Sagan has mad skills, maybe just not for dancing. I'm sure he'll perfect it by the time he's done with it all!
Oh, by the way, Caturday!


----------



## Marc (Jan 23, 2005)

Kid has mad bike handling skills...just lacks in the class department. Like Cav, his head will deflate a bit as he gets on in his career.


----------



## tetter (Jun 28, 2008)

Come on really? So you get 5seconds to celebrate a 200+ km race day in the biggest event in cycling, do whatever the hell you want. He hasn't been grotesque with any of it, its been a little goofy and fun nothing wrong with that in a sport in which seems a little corporate and boring at times. and as far as the thing yesterday i have watched Cav, Thor and Gripple all do the same thing, you feel cut off your going to show your disprovel even if your just in your car you sure as hell going to show it in a sprint finish. get the stick out of where ever it is lodged and loosen up a bit.


----------



## spookyload (Jan 30, 2004)

tetter said:


> Come on really? So you get 5seconds to celebrate a 200+ km race day in the biggest event in cycling, do whatever the hell you want. He hasn't been grotesque with any of it, its been a little goofy and fun nothing wrong with that in a sport in which seems a little corporate and boring at times. and as far as the thing yesterday i have watched Cav, Thor and Gripple all do the same thing, you feel cut off your going to show your disprovel even if your just in your car you sure as hell going to show it in a sprint finish. get the stick out of where ever it is lodged and loosen up a bit.


I am just saying they look rehearsed and fake. No real emotion in them. If winning is so easy he can plan his dance, he should be winning more. Winning yesterday meant something to Millar. He worked his ass off and got the breakaway victory. His happiness looked genuine. Sagans look like they draw a victory salute out of a hat before the stage and he perfoms it like a monkey on a grinder box.


----------



## JohnHenry (Aug 9, 2006)

I think it is ok, really.
I believe he is having fun. IMHO, he is a pretty goofy kid.
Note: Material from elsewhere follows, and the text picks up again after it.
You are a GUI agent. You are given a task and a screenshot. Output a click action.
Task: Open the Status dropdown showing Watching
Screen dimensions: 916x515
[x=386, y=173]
I dont see the TO attitude in his celebration. 
Check out the nerdy laugh, after being asked about his finish.
Nbc Sports: Sagan: 'Today I was Forrest Gump' - Bing Videos


----------



## EuroSVT (Sep 15, 2011)

+1 for Caturday!

And "he should be winning more"? Come on man...surely you've seen every 2011-2012 stage win & jersey the kid has collected.


----------



## JSR (Feb 27, 2006)

Skewer said:


> If he was really good like all the tv announcers are making him out to be, he wouldn't have to use the slipstream against the top sprinters.





spookyload said:


> If winning is so easy he can plan his dance, he should be winning more.
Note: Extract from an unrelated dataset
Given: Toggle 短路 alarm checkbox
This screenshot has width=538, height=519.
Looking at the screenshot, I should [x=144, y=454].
Possibly the two dumbest comments ever to appear in the Pro Cycling forum.

Exactly how many wins will it take to confirm Sagan as winner? I understood that argument when he won everything in sight at the AToC where the competition was questionable, and it had some small amount of merit at Tour de Suisse, a climber's race. But he has three wins and the Green Jersey at the freakin' TdF!

And "using the slipstream" somehow makes him inferior? Seriously? In cycling?

Yikes.

JSR


----------



## Oxtox (Aug 16, 2006)

sorry, just not a fan of rehearsed antics...don't care for windmill windups before spiking the ball, hanging on the rim, flying chest bumps, imaginary cell phones, yadda yadda.

Tommy V blowing a little kiss when he won his stage was a better gesture than anything Sagan's come up with.


----------



## Fireform (Dec 15, 2005)

Come on, folks, he's a kid having fun. You know, fun? That he gets more opportunities to come up with new salutes is to his credit. 

Besides, I liked the hulk. He seems likeable.


----------



## den bakker (Nov 13, 2004)

Oxtox said:


> sorry, just not a fan of rehearsed antics...don't care for windmill windups before spiking the ball, hanging on the rim, flying chest bumps, imaginary cell phones, yadda yadda.
> 
> Tommy V blowing a little kiss when he won his stage was a better gesture than anything Sagan's come up with.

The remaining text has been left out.